The markets have been digesting much employment data ahead of Friday’s unemployment report, but now the market will have to deal with some wage inflation. A Labor Department report on Thursday morning showed an uptick in weekly jobless claims, but another Labor Department report signaled that the Employment Cost Index rose by a seasonally adjusted 0.7% in the second quarter of 2014. Dow Jones was calling for only 0.5% growth here, as was Bloomberg.
What investors need to consider is that this is measured as a quarterly reading, compared to the prior quarter. If you use it on an annualized basis, then the Employment Cost Index was up 2.0%. This means that the cost of employee wages, salaries and benefits rose by 2% from a year earlier.
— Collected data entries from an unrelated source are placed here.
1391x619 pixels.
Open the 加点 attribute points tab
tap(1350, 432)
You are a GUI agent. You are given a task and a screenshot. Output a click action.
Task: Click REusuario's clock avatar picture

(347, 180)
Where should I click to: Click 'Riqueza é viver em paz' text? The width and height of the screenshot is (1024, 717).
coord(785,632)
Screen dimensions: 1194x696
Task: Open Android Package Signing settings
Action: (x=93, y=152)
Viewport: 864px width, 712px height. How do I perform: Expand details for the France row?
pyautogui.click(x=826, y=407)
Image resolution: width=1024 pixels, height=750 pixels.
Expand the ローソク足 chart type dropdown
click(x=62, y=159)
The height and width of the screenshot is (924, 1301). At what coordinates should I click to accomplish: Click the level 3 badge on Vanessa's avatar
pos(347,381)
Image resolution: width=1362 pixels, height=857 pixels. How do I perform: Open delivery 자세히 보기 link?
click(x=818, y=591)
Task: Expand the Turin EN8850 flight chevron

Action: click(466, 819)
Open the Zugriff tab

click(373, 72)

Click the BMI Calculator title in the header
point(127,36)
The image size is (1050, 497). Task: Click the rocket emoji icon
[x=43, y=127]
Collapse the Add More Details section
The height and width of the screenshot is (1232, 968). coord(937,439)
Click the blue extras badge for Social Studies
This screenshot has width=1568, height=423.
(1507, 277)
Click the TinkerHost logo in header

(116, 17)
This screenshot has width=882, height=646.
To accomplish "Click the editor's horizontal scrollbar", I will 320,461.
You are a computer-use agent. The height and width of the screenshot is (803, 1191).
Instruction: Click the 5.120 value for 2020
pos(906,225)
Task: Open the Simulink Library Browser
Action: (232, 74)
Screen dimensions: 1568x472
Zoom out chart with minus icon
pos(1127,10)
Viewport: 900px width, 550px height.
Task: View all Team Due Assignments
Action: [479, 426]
The wages and salaries component, which is close to 70% of the Employment Cost Index, was up by 0.6% from the prior quarter. That was the highest gain since 2008. The benefit cost component was up by 1.0% from the prior quarter.
While 2.0% from a year earlier may be weak compared to the 3% or even 4% gains from before the recession, this is still a hot number. Most important is that wages are finally rising.
Keep in mind that the Employment Cost Index is represented as being the broadest measure of labor costs. It includes wages, salaries and total benefits. We would just expect that this will be the last real bit of labor data outside of PMI ahead of Friday’s unemployment report from the Labor Department. The key estimates for July are as follows:
- 6.1% unemployment, flat versus the prior month.
- Nonfarm payrolls expected to be up 233,000, versus 288,000 the prior month.
- Private sector payrolls expected to rise 233,000, versus 262,000 the prior month.
- Average hourly earnings expected to be up 0.2%.
- Average hourly workweek expected to be flat at 34.5 hours.